A capital-fueled race to build the same demo — while avoiding the hard work of true innovation.
The Numbers: $14B in Funding, But Little Differentiation
- 2025 China humanoid robotics funding: >RMB 10 billion (~$1.37B)
- Number of companies: 150+
- Average funding per firm: <RMB 70 million (~$9.6M) — far below global peers
- Global comparison: Figure AI raised $1B in one round; two U.S. firms raised more than China’s entire sector combined
Yet despite the capital influx, product differentiation remains minimal:
- Most robots rely on off-the-shelf components from Chinese suppliers (Sanhua, Greenhorm, etc.)
- Core subsystems — planetary roller screws, force-torque sensors, high-precision harmonic drives — remain >80% imported
- Integration, not invention, defines most “R&D”
“The barrier to building a humanoid demo is now low,” said one investor.
“The barrier to building one that costs $20K and runs 24/7 in a factory? Still very high.”
A Familiar Pattern: The “Smart Compute” Mirage Repeats Itself
The humanoid boom mirrors China’s recent AI computing overbuild:
- Smart computing centers: Proliferating nationwide
- Average utilization: <30% (per Inspur AI Research)
- Result: Vast low-end capacity surplus, acute shortage of high-end, application-specific compute
In robotics, the same dynamic is emerging:
- Easy: Assemble a walking robot with standard actuators — ship a video, raise capital
- Hard: Develop domestic high-torque, low-backlash actuators; achieve sub-$20K BOM; secure 2,000-hour MTBF
Capital flows to the easy.
Progress requires the hard.
As the NDRC implies: when 150 firms chase the same low-hanging fruit, R&D bandwidth is diluted, and true breakthroughs starve.

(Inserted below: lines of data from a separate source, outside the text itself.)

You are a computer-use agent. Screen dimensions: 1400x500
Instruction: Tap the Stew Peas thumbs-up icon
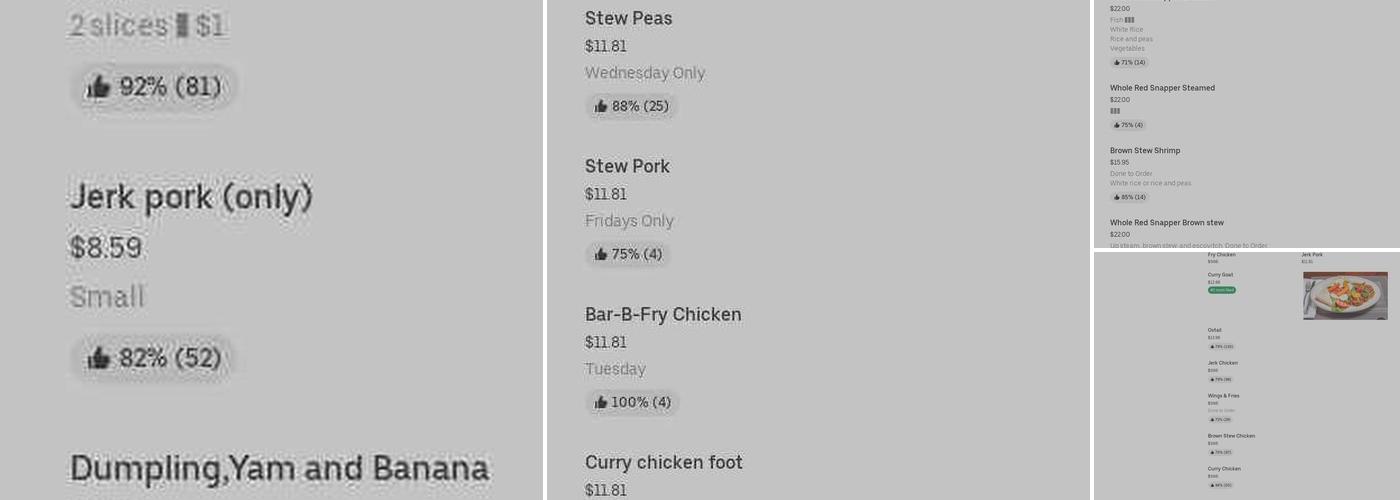pyautogui.click(x=601, y=106)
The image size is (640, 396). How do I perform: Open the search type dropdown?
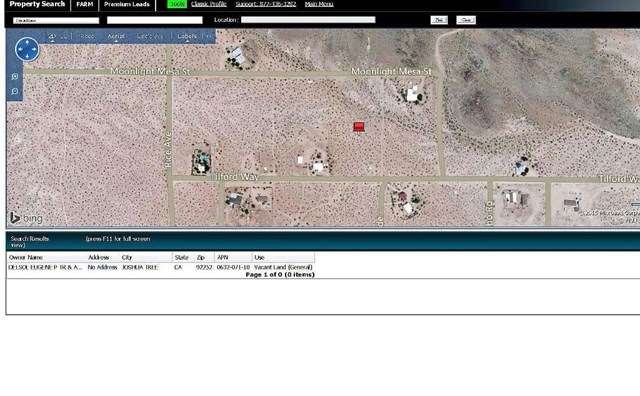pos(56,20)
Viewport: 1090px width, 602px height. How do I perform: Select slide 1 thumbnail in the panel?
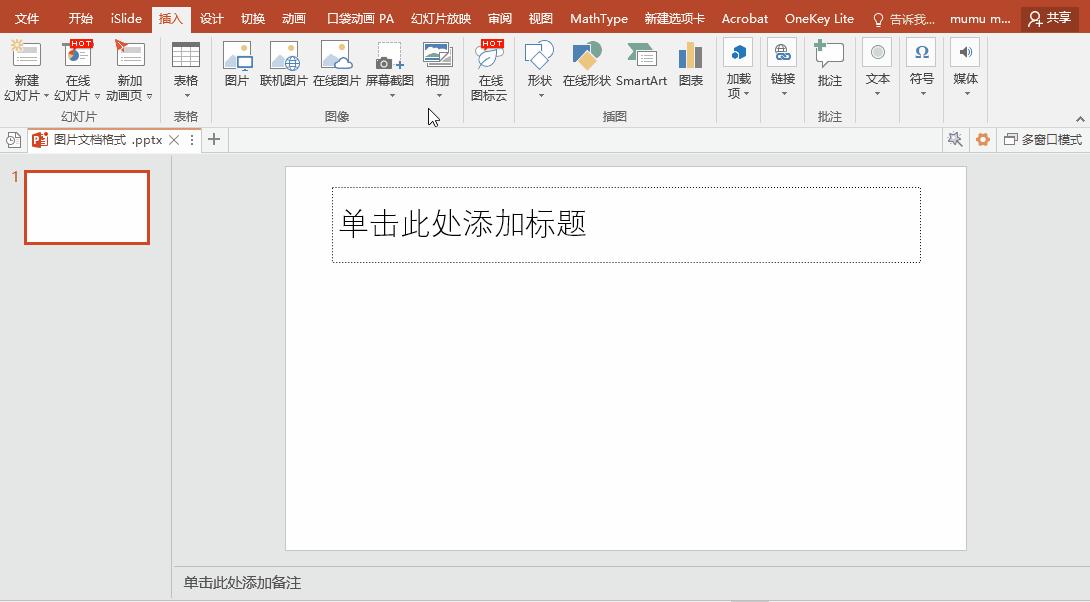coord(86,207)
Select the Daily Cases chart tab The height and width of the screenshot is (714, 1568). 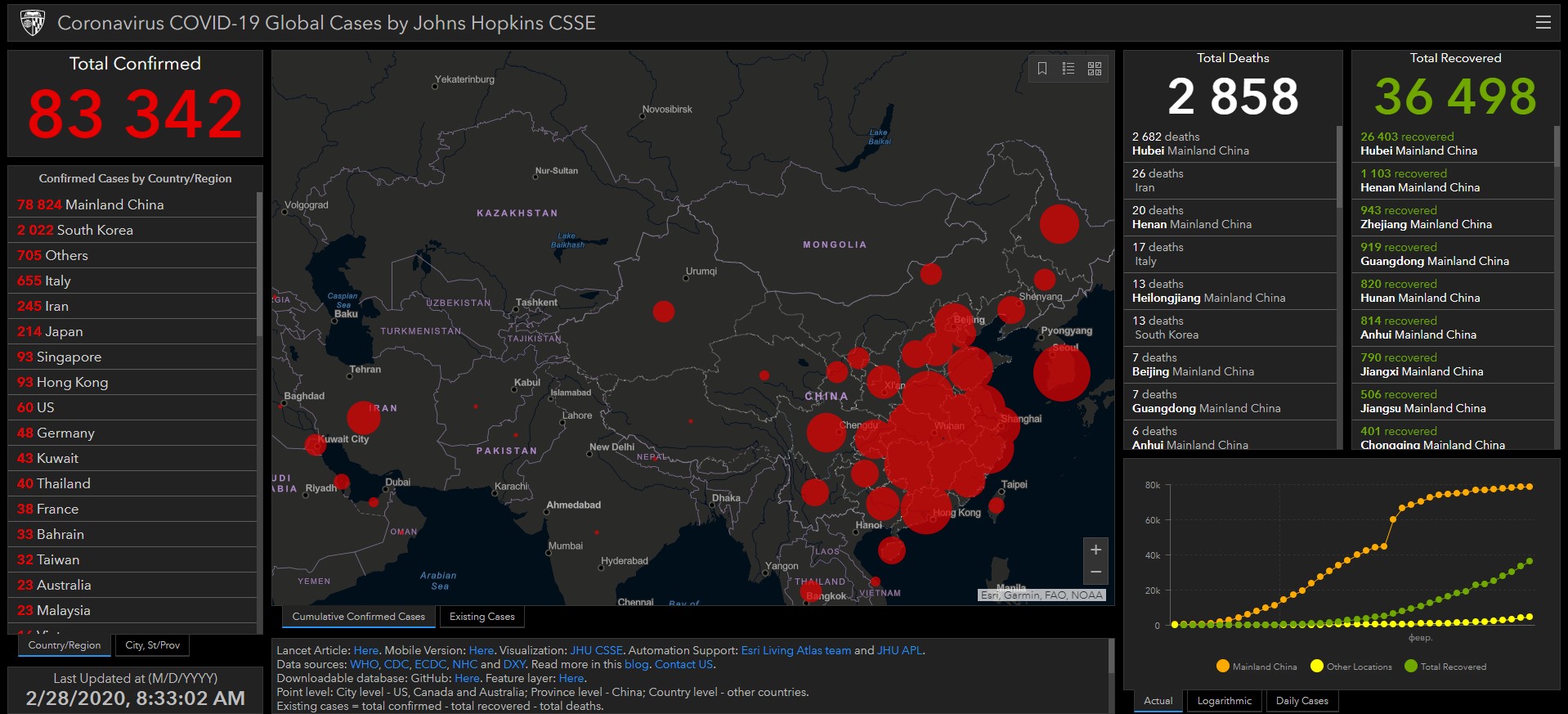[x=1301, y=701]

Local Governments Join the Frenzy — With Identical Playbooks
At least 10+ provinces and 30+ cities have launched humanoid robot initiatives since 2024:
| City/Region | Commitment |
|---|---|
| Beijing | “10,000-unit annual capacity by 2026” |
| Shenzhen | “$14B industrial ecosystem by 2027” |
| Suzhou | “$28B city-wide robotics output” |
| Chengdu | “$8.2B industry scale by 2025” |
But global 2024 shipments were under 5,000 units — mostly for research, demos, and pilot deployments.

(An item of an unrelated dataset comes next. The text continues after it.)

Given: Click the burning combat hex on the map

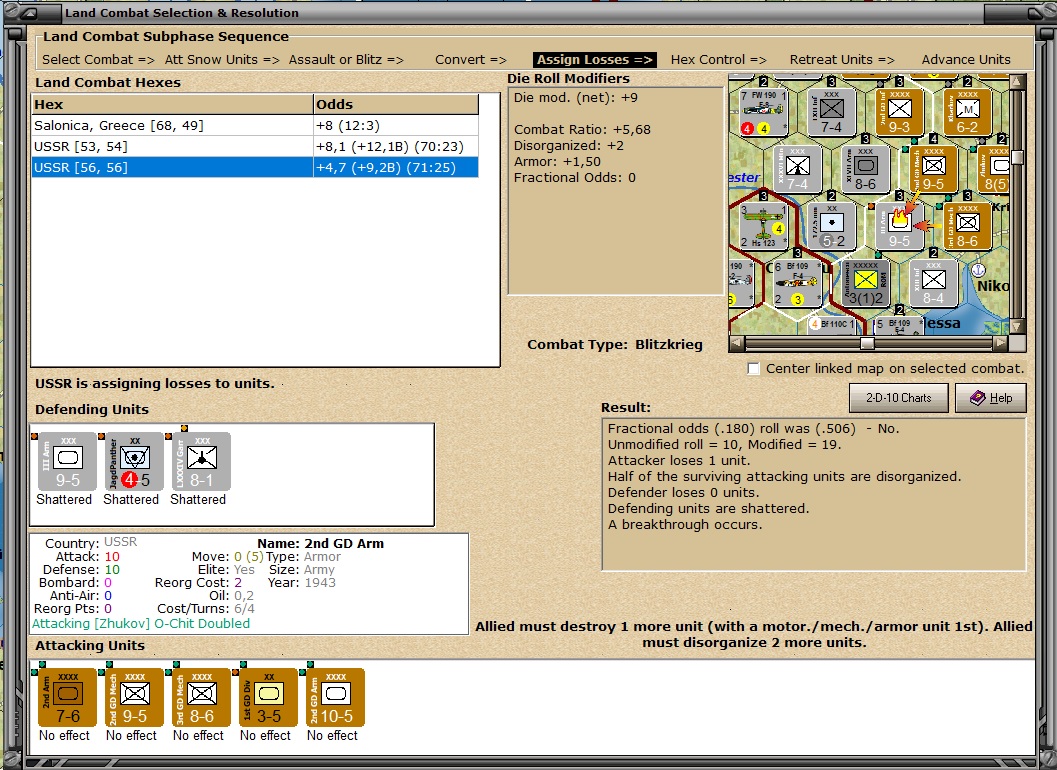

This disconnect — local ambition vs. global reality — risks a classic Chinese industrial overbuild:
Policy-driven, subsidy-fueled, and output-focused — without market pull.
The Corrective: Standards, Not Subsidies
On November 24, China’s Ministry of Industry and Information Technology (MIIT) took a constructive step:
It published the Humanoid Robotics Standardization Technical Committee — a 30-member body including:
- Leading builders: UBTECH, Unitree, Agibot, Robotera
- AI/software firms: Huawei, Xiaomi, SenseTime
- Industrial integrators: Chery, XPeng, Geely
This signals a shift:
From “build anything” → to “build what works, to shared standards.”
The goal is clear:
Let “good money” (serious R&D players) drive out “bad money” (just-to-get-funding players).
Who Are the “Bad Money” Players?
Three archetypes dominate the noise:
- Concept-flip companies:
- Former Floor Sweeping robots Companies
- Add legs, rebrand as “humanoid leader”
- Value: stock price lift, not product
- Cross-industry opportunists:
- Elder care, hotel, or real estate firms
- Announce “robot joint ventures” with no tech depth
- Use the narrative for policy access or PR
- Pure integrators:
- Buy Sanhua actuators, Greenhorm gears, NVIDIA Thor
- Build a shell, claim “full self-research”
- No core IP in mechanics, control theory, or AI
These players aren’t building robots.
They’re building valuation stories.
Investment Takeaway: The Bubble Is Real — But the Opportunity Is Realer
The NDRC isn’t killing the sector.
It’s pruning it.
For investors, the signal is clear:
- Avoid: Companies with only demo videos, no shipped units, no industrial customers
- Target: Firms with:
- Vertical integration (actuators, control, AI)
- Real B2B revenue (factories, logistics, hospitals)
- Path to sub-$30K cost
- Inclusion in MIIT standardization efforts
“We need more bubbles to attract talent and capital,” one industry veteran noted.
“But we need fewer companies pretending to be in the bubble.”